* Instructions for the task *
Copy out word for word everything in the article below about the North Korea underwear stunt, from "While this could" down to "of a night.".

* Excerpted text *
Ripped from the press release: A Swedish underwear company announced Tuesday that it recently “love bombed” North Korea with “weapons of mass seduction” in the form of 450 pairs of hot pink underwear, a move that is ever-so-slightly tone deaf given the country’s escalating issues with sex trafficking. 

Björn Borg allowed consumers to vote for the country “in most need of love and seduction,” and the economically and politically troubled North Korea was named winner.

“We had planned how we would pursue an airdrop, and we could have done it almost anywhere in the world – except North Korea,” marketing director Lina Söderqvist all-too-incredulously explained to Swedish-English news site The Local“It was impossible to do an airdrop in NOrth Korea, someone would get hurt.”

So they hired an undercover journalist “whose name is withheld for security reasons” to write a riveting blog about the 10 day journey — “the weather’s cloudy again today;” “today I’m visiting a middle school, and some other stuff;” “I finished last at bowling” — to drop the panties from his or her 41st floor hotel room window.

While this could be written off as a strange stunt, it has deeper flaws. Greg Scarlatoiu, executive director of the U.S. Committee for Human Rights in North Korea, told NK News that given the country’s high sex trafficking rates, “Bjorn Borg’s idea that North Korea’s problem is that it’s a ‘sexual cold spot’ in need of ‘weapons of mass seduction’ denotes poor judgment, to say the least.”

Furthermore, it “distracts attention away from North Korea’s real issues, and provides more material to those keen on a superficial tabloid-style approach to that country.”

But Söderqvist countered that its hands were tied as “the world chose Pyongyang in North Korea, and we find that everybody should have the right to some love and seduction, no matter where you live… it was completely out of our hands.”

Söderqvist says that 100,000 of the votes came from South Korea over the course of a night.

* Records *
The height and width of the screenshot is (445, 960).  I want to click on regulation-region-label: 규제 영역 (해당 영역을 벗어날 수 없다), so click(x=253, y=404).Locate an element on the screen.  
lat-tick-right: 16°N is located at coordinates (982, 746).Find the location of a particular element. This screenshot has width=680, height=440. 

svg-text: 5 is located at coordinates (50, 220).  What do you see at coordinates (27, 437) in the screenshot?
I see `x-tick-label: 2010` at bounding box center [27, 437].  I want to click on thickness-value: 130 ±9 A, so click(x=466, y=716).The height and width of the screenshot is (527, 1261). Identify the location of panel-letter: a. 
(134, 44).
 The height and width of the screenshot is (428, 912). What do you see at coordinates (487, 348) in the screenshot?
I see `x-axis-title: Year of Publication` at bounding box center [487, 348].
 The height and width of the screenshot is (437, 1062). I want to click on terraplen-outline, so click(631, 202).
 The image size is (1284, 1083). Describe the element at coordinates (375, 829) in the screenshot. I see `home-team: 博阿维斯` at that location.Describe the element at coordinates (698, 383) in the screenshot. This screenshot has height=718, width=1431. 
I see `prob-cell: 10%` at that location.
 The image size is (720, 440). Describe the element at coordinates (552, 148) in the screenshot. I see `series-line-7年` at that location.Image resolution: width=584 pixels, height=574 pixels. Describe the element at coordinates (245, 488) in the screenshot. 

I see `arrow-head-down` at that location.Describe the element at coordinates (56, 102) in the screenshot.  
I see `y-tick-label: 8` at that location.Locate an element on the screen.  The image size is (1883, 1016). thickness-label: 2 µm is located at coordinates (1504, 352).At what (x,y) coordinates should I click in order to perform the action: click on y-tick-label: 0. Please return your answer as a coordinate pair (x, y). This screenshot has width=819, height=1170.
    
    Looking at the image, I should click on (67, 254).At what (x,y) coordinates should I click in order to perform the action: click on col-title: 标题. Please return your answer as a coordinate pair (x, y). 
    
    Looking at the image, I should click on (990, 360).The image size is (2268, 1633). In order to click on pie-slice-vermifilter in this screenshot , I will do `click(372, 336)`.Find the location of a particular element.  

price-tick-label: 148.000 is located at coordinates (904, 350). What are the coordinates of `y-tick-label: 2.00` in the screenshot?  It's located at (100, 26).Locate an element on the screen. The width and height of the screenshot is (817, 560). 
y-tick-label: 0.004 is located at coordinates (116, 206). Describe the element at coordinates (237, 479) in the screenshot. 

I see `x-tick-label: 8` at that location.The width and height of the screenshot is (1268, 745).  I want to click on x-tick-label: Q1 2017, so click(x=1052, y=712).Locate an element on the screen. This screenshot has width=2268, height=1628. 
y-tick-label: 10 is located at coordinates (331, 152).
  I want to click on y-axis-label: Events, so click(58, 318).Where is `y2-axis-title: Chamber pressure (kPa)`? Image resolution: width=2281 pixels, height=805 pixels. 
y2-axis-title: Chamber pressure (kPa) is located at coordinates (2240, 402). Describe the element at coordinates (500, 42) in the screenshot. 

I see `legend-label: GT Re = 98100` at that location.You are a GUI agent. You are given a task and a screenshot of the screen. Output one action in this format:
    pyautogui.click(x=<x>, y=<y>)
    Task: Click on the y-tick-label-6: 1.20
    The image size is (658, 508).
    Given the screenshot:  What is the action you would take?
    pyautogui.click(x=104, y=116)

* Answer below *
While this could be written off as a strange stunt, it has deeper flaws. Greg Scarlatoiu, executive director of the U.S. Committee for Human Rights in North Korea, told NK News that given the country’s high sex trafficking rates, “Bjorn Borg’s idea that North Korea’s problem is that it’s a ‘sexual cold spot’ in need of ‘weapons of mass seduction’ denotes poor judgment, to say the least.”

Furthermore, it “distracts attention away from North Korea’s real issues, and provides more material to those keen on a superficial tabloid-style approach to that country.”

But Söderqvist countered that its hands were tied as “the world chose Pyongyang in North Korea, and we find that everybody should have the right to some love and seduction, no matter where you live… it was completely out of our hands.”

Söderqvist says that 100,000 of the votes came from South Korea over the course of a night.